Who may ascend the mountain of the Lord?
Who may stand in his holy place?
The one who has clean hands and a pure heart,
who does not trust in an idol
or swear by a false god.

Celine IbrahimCelene Ibrahim, MDiv ’11: Gratitude and Perseverance in Times of Trial
A scholar of Islam, an interfaith activist, and a faculty member in the Department of Religious Studies and Philosophy at Groton School, Celene Ibrahim also served as a Muslim Chaplain at Tufts University from 2014 to 2019. She says that the pandemic has encouraged her to focus on gratitude and perseverance not only as attitudes, but also as spiritual practices.

“A piece of wisdom—a ‘hadith’—narrated by a close companion of the Prophet Muhammad known as Ibn Abbas has been on my mind lately:

The Messenger of God, peace and blessings be upon him, said, 'Take advantage of five before five: your youth before your old age, your health before your illness, your riches before your poverty, your free time before your work, and your life before your death.’

“In Islamic teachings, part of showing gratitude for youth, health, provision, leisure, and life itself entails using these blessing for ultimate good. There is a verse of the Qur’an: ‘If you are grateful, I [God] will increase you [in blessing/favor]’ (Q 14:7). The practice is to stay grateful for the blessings that one does have and to put them to use—no matter what the circumstances may be.

“Perseverance, particularly in times of trial, is also a virtue discussed regularly in the Qur’an; those who steadfastly persevere are elevated in ranks. For instance, [the Muslim holy month of] Ramadan is around the corner. We intentionally experience hunger and thirst in order to train our minds, bodies, and spirits to patiently persevere.

“That training for a month every year goes a long way in building up perseverance.

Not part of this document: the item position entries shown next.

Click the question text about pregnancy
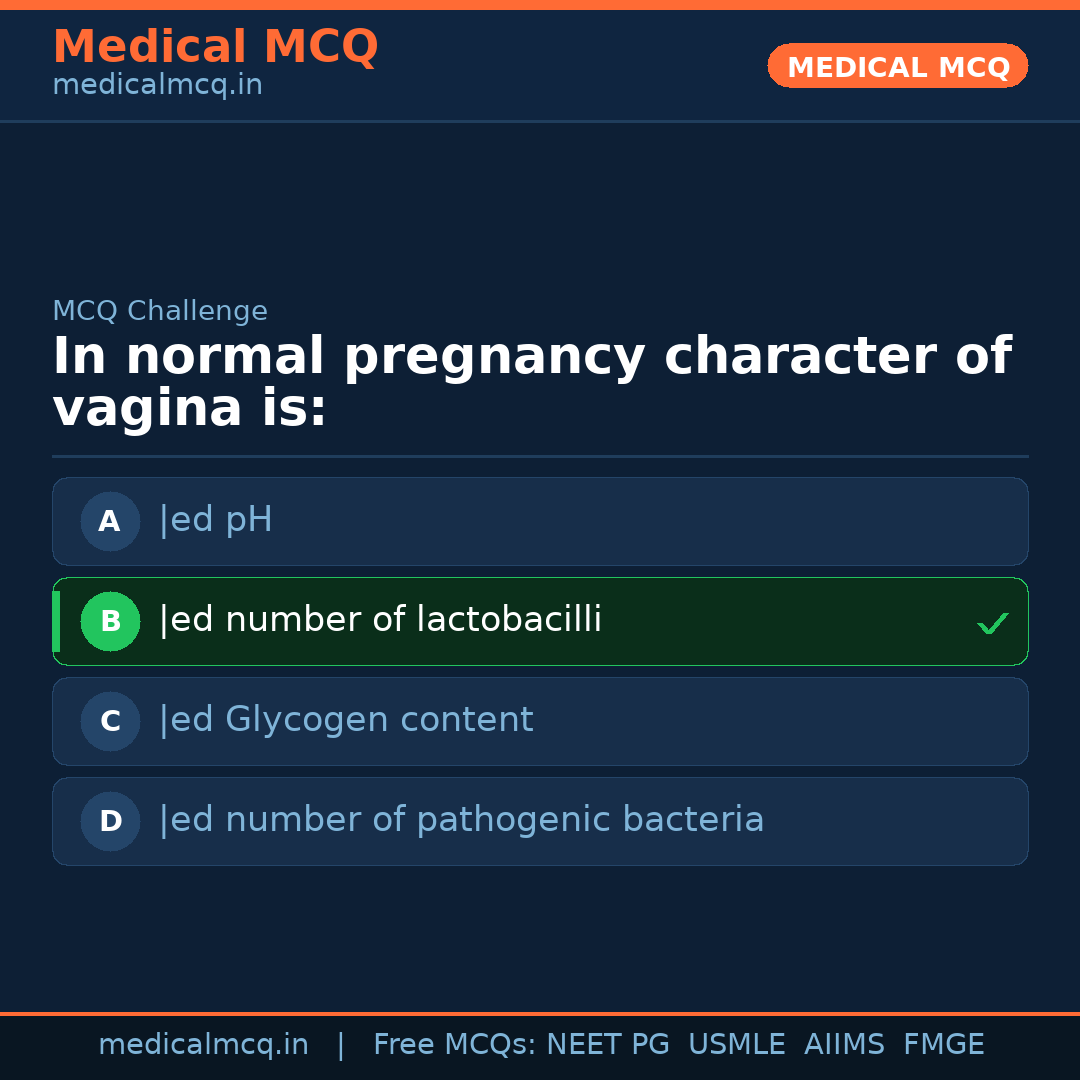This screenshot has height=1080, width=1080. coord(530,380)
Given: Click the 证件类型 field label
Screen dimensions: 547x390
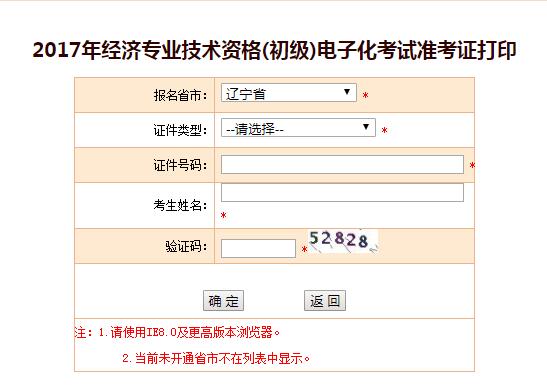Looking at the screenshot, I should click(180, 130).

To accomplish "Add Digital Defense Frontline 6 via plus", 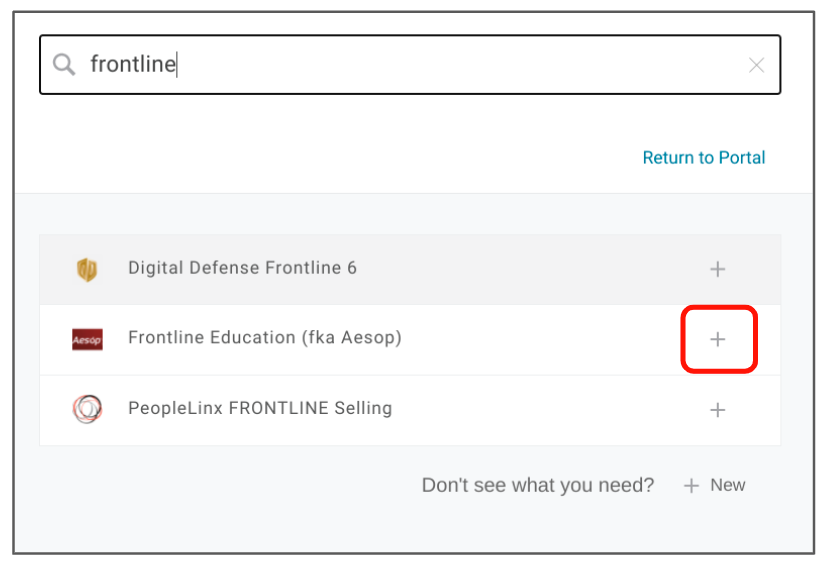I will point(717,269).
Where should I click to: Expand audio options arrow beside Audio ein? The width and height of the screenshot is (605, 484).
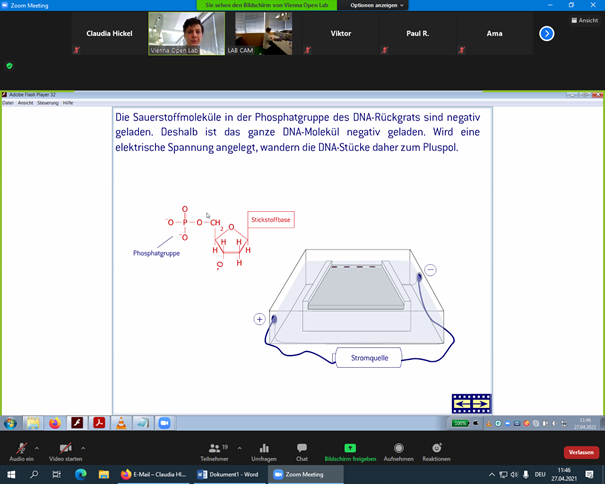point(37,447)
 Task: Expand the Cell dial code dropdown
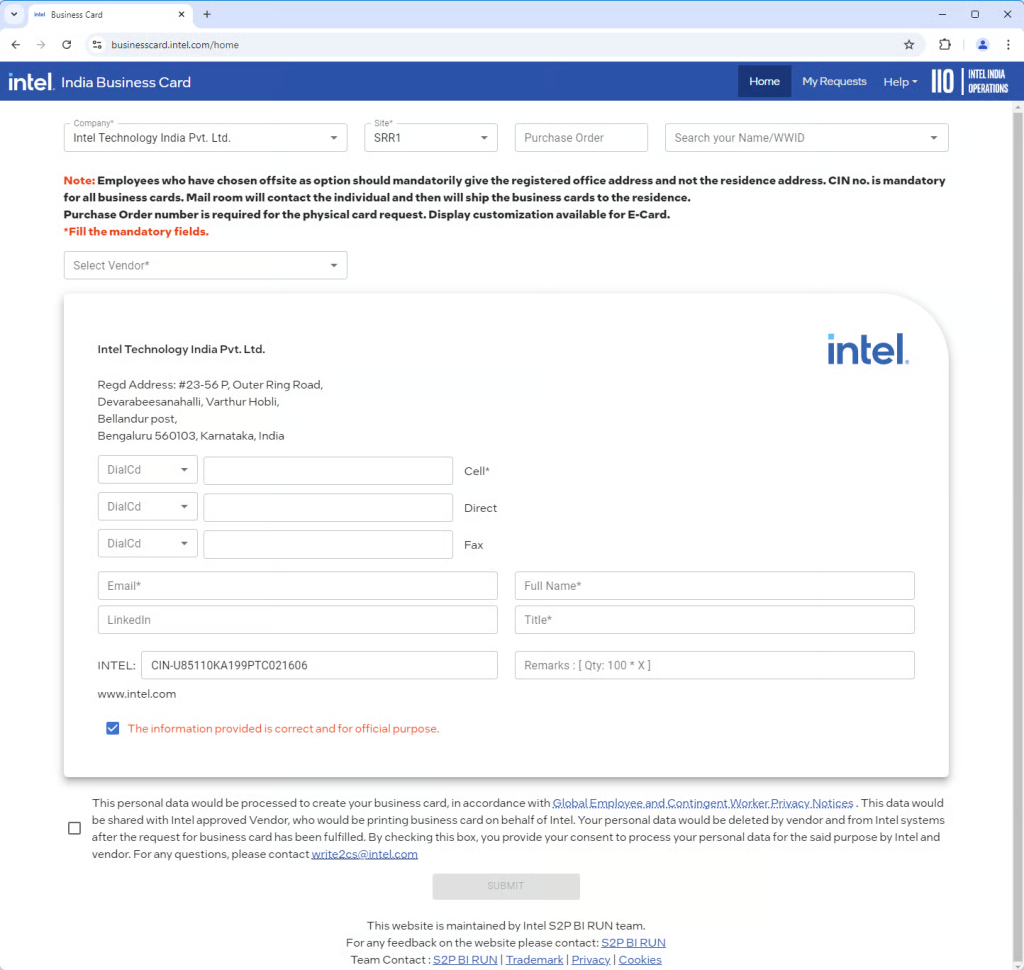(147, 470)
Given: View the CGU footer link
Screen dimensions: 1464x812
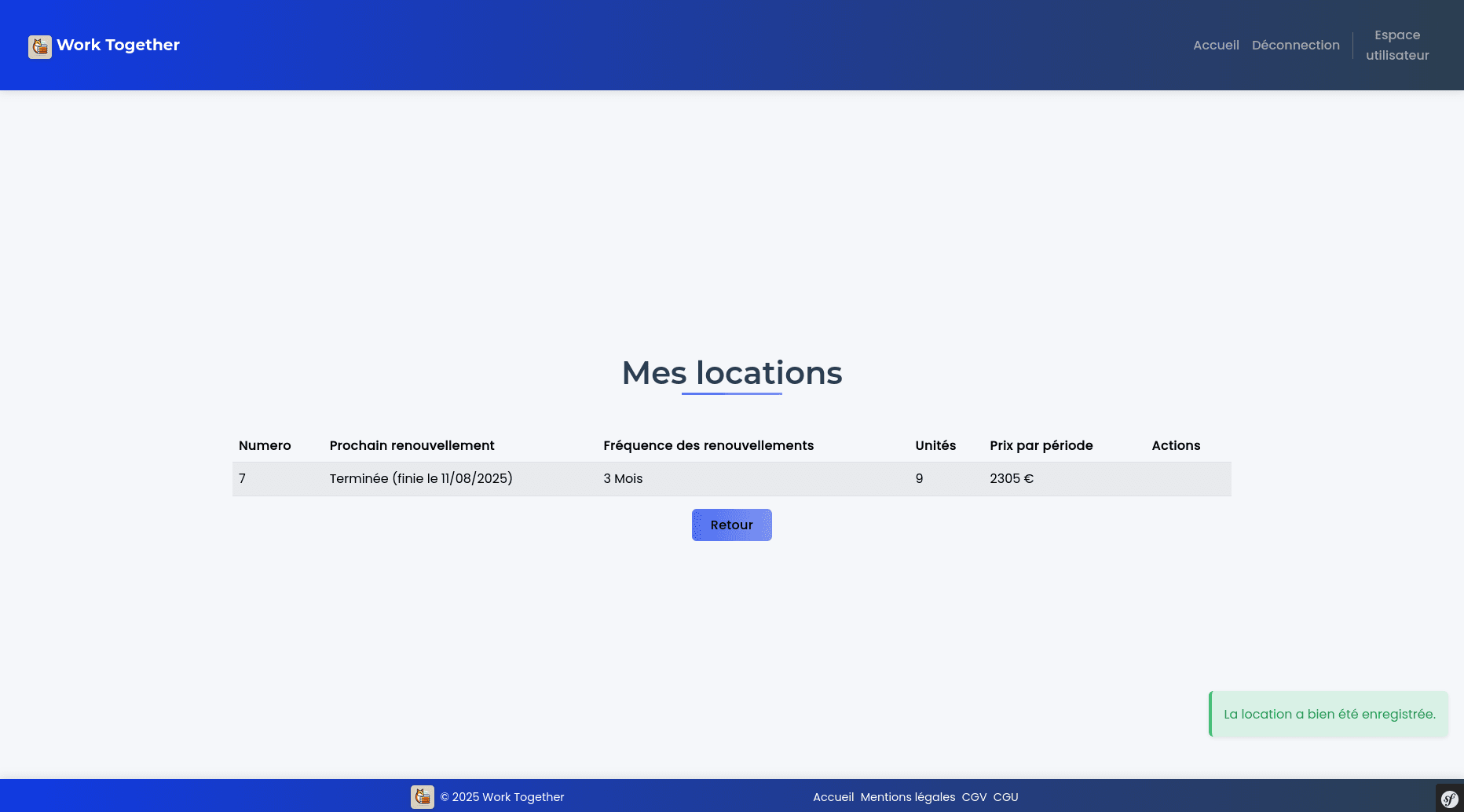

This is not a passive, apathetic patience; this practice is about enduring something difficult with a spirit of gratitude and with a sense of community unity.”

Professor Francis X. Clooney
Professor Francis X. Clooney
Professor Francis X. Clooney: “This is not the end of our story”
Parkman Professor of Divinity Frank Clooney, is a leading thinker in the developing field of comparative theology. A scholar of the Sanskrit and Tamil traditions of Hindu India, Clooney is also a practicing Jesuit priest who received the Lifetime Achievement Award from the Catholic Theological Society of America in 2017. He notes that the COVID-19 pandemic coincides with Christian and Jewish holy seasons—and that both traditions have a lot to say about hope in the midst of suffering, sickness, and death.  

“These moments of extreme pandemic are now happening in the same time as we mark the death of Christ, the remembrance of the Passover, the flight from Egypt, the crossing of the Red Sea. These potent symbols are coming together.

“In the Christian story, the narrative of death and resurrection can be rephrased as wisdom or advice for people who don't want to commit to being Christian or don't want to come to church or any of that. It’s the understanding that we are finite beings and that even when there's no pandemic we live only a certain number of years and then we're gone. However painful it may be to strip away the stories and the progress and the ‘busy-ness’ and say, ‘I see myself in April 2020 under these constraints and concerns,’ there is an abiding peace in the rediscovery of the moment in which we’re living. It’s the realization that we are more than this. This is not the end of our story.

“To live by this kind of hope is not just saying, fancifully, ‘I hope things get better.’ It’s a deep understanding that, whatever the difficulty of the moment, if we face it and don’t run, we will pass through. To echo the Passover feast, we shall leave the slavery of Egypt and cross the Red Sea.

“I know it sounds like I'm in church, but there's a powerful sense of the basic metaphors there, even if you don't celebrate Passover or Easter. The message is ‘Don’t be afraid to be yourself in this situation now because in the end it will give you life.’”

—by Paul Massari

Editor’s Note: HDS reached out to leaders of other faith traditions but at press time were still waiting for responses. This article will be updated as responses arrive.